Dragnet isn't interested in the shiny chrome or boilerplate dressing of a web page. It's interested in... 'just the facts.' The machine learning models in Dragnet extract the main article content and optionally user generated comments from a web page. They provide state of the art performance on a variety of test benchmarks.

For more information on our approach check out:

This project was originally inspired by Kohlschütter et al, Boilerplate Detection using Shallow Text Features and Weninger et al CETR -- Content Extraction with Tag Ratios, and more recently by Readability.

GETTING STARTED

Depending on your use case, we provide two separate functions to extract just the main article content or the content and any user generated comments. Each function takes an HTML string and returns the content string.

import requests
from dragnet import extract_content, extract_content_and_comments

# fetch HTML
url = 'https://moz.com/devblog/dragnet-content-extraction-from-diverse-feature-sets/'
r = requests.get(url)

# get main article without comments
content = extract_content(r.content)

# get article and comments
content_comments = extract_content_and_comments(r.content)

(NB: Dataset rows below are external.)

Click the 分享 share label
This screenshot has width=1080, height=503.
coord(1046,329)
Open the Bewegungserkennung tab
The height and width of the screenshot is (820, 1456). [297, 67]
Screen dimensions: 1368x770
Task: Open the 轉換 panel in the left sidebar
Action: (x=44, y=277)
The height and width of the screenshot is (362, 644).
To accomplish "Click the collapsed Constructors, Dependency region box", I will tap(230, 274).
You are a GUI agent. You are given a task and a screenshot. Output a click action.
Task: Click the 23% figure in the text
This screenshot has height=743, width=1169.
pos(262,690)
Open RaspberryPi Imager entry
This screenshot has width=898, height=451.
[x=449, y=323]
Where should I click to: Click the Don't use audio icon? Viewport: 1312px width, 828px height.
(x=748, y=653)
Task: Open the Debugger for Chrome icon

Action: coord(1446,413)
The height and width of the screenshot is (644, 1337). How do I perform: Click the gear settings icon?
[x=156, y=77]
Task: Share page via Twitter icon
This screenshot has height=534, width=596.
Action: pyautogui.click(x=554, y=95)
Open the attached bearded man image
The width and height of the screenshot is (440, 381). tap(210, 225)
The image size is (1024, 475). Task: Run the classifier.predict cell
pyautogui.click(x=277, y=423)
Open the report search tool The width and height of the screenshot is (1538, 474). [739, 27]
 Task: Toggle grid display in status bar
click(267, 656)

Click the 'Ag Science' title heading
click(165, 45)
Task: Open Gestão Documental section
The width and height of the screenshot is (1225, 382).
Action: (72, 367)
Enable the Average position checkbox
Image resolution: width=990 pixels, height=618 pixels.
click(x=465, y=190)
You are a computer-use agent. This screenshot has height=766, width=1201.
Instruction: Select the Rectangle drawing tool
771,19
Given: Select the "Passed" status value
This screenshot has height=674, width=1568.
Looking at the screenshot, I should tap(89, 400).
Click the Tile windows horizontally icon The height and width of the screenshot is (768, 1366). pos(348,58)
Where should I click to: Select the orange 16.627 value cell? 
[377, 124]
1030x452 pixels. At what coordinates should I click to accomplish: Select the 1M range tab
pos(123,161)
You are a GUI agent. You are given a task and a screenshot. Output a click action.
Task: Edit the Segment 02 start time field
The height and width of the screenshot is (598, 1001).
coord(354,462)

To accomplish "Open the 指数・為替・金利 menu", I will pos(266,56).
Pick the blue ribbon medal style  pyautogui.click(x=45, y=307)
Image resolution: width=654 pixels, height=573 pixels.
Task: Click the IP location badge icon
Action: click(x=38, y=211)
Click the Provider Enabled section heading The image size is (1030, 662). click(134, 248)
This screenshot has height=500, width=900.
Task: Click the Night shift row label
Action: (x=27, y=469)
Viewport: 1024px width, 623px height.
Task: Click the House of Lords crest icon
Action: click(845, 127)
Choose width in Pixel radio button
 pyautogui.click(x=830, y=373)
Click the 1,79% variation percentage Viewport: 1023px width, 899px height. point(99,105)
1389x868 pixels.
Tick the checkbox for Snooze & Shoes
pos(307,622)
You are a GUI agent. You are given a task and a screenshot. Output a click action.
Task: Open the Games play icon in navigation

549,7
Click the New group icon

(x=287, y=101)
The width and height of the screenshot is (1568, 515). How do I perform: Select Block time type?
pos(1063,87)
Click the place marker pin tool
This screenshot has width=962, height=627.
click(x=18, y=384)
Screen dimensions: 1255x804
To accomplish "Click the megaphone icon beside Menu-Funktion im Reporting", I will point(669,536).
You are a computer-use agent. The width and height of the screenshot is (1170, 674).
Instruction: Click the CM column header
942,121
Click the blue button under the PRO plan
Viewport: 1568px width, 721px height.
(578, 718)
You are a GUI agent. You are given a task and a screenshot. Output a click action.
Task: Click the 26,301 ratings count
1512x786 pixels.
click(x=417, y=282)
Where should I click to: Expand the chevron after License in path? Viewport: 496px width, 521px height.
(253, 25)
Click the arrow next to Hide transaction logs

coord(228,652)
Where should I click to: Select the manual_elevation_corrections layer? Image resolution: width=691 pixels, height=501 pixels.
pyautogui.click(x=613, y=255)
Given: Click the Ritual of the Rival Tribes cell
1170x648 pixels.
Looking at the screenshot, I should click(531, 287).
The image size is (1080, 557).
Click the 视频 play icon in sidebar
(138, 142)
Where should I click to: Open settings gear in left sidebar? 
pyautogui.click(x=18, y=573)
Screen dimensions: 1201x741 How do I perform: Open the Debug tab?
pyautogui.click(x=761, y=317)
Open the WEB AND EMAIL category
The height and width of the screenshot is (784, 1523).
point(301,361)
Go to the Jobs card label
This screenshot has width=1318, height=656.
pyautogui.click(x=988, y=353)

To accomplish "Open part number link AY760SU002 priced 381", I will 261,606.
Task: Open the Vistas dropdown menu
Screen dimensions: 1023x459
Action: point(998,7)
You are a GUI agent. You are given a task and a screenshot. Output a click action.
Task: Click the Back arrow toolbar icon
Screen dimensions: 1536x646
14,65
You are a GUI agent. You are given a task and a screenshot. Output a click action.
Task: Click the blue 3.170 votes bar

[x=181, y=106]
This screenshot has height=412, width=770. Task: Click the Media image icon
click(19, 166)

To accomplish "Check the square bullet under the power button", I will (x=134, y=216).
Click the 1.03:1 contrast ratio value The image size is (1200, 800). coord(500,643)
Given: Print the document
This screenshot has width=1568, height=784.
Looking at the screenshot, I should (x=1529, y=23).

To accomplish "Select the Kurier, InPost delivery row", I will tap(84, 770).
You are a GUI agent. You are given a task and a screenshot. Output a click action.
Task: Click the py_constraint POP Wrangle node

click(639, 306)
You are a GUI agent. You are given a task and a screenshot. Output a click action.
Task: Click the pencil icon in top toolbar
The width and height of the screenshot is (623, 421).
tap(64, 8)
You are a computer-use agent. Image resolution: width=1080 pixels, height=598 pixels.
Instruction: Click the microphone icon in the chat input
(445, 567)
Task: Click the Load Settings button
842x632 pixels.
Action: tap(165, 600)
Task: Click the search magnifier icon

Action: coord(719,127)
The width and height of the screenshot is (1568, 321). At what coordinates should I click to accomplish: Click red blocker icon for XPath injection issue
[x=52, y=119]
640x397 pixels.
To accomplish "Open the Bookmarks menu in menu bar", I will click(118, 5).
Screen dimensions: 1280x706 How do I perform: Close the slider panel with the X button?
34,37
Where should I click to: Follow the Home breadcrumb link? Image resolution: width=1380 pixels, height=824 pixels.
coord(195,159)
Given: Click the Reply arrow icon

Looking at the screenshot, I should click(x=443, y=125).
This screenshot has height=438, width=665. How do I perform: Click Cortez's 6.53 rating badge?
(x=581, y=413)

We also provide a sklearn-style extractor class(complete with fit and predict methods). You can either train an extractor yourself, or load a pre-trained one:

from dragnet.util import load_pickled_model

content_extractor = load_pickled_model(
            'kohlschuetter_readability_weninger_content_model.pkl.gz')
content_comments_extractor = load_pickled_model(
            'kohlschuetter_readability_weninger_comments_content_model.pkl.gz')
            
content = content_extractor.extract(r.content)
content_comments = content_comments_extractor.extract(r.content)

A note about encoding

If you know the encoding of the document (e.g. from HTTP headers), you can pass it down to the parser:

content = content_extractor.extract(html_string, encoding='utf-8')

Otherwise, we try to guess the encoding from a meta tag or specified <?xml encoding=".."?> tag. If that fails, we assume "UTF-8".

Installing

Dragnet is written in Python (developed with 2.7, with support recently added for 3) and built on the numpy/scipy/Cython numerical computing environment. In addition we use lxml (libxml2) for HTML parsing.

We recommend installing from the master branch to ensure you have the latest version.

Installing with Docker:

This is the easiest method to install Dragnet and builds a Docker container with Dragnet and its dependencies.

  1. Install Docker.
  2. Clone the master branch: git clone https://github.com/dragnet-org/dragnet.git
  3. Build the docker container: docker build -t dragnet .
  4. Run the tests: docker run dragnet make test

You can also run an interactive Python session:

docker run -ti dragnet python3

Installing without Docker

  1. Install the dependencies needed for Dragnet. The build depends on GCC, numpy, Cython and lxml (which in turn depends on libxml2). We use provision.sh to setup the dependencies in the Docker container, so you can use it as a template and modify as appropriate for your operation system.
  2. Clone the master branch: git clone https://github.com/dragnet-org/dragnet.git
  3. Install the requirements: cd dragnet; pip install -r requirements.txt
  4. Build dragnet:
$ cd dragnet
$ make install
# these should now pass
$ make test

Contributing

We love contributions! Open an issue, or fork/create a pull request.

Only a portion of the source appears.